Second, the ease with which data travels can mean that it’s harder for formerly-incarcerated people to escape the stigma attached to a criminal record. As more businesses and government agencies rely on WMDs to automate decision-making, criminal records will inevitably flow through more databases, thus ensuring an ever widening net that prevents formerly incarcerated people from meaningfully participating in economic, civic, and social life. Communities must start discussing fair ways to honor public access to information without condemning formerly incarcerated people to a permanent diminished tier of citizenship.

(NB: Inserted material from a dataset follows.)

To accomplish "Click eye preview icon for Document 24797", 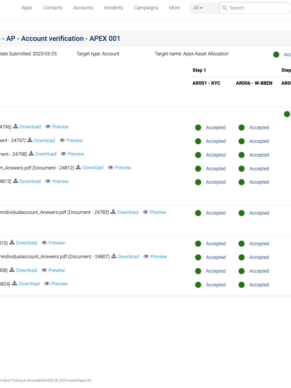I will [x=62, y=140].
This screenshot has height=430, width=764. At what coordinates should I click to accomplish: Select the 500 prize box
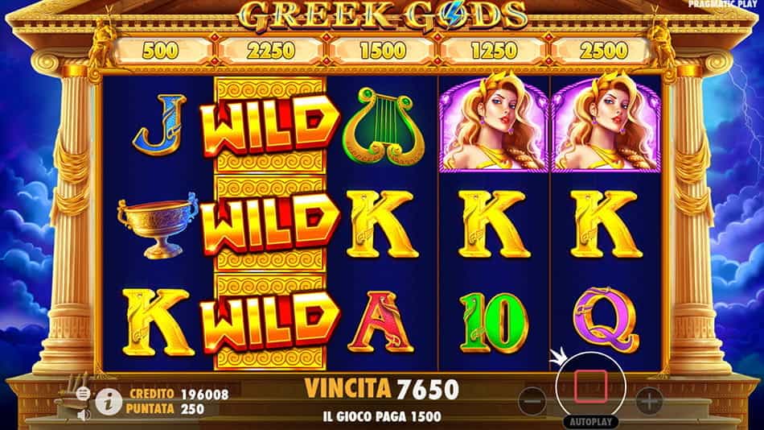point(160,50)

Finally, there is the fact that opaque and unfair WMDs developed in the criminal justice system today are likely to be applied to society-at-large tomorrow. News reports recently indicated that about half of the adult population of the U.S. is unwittingly contained in an FBI facial-recognition database that has a reported 15% inaccuracy rate (and is far more likely to misidentify Black people). While we can expect to see more expansion of such systems, the real question is where this leads: will experiments such as the FBI’s catalyze a thoughtful discussion of privacy, fairness, and expectations about risk; or, will they hasten a Minority Report-style society where people are punished because they might commit a crime in the future?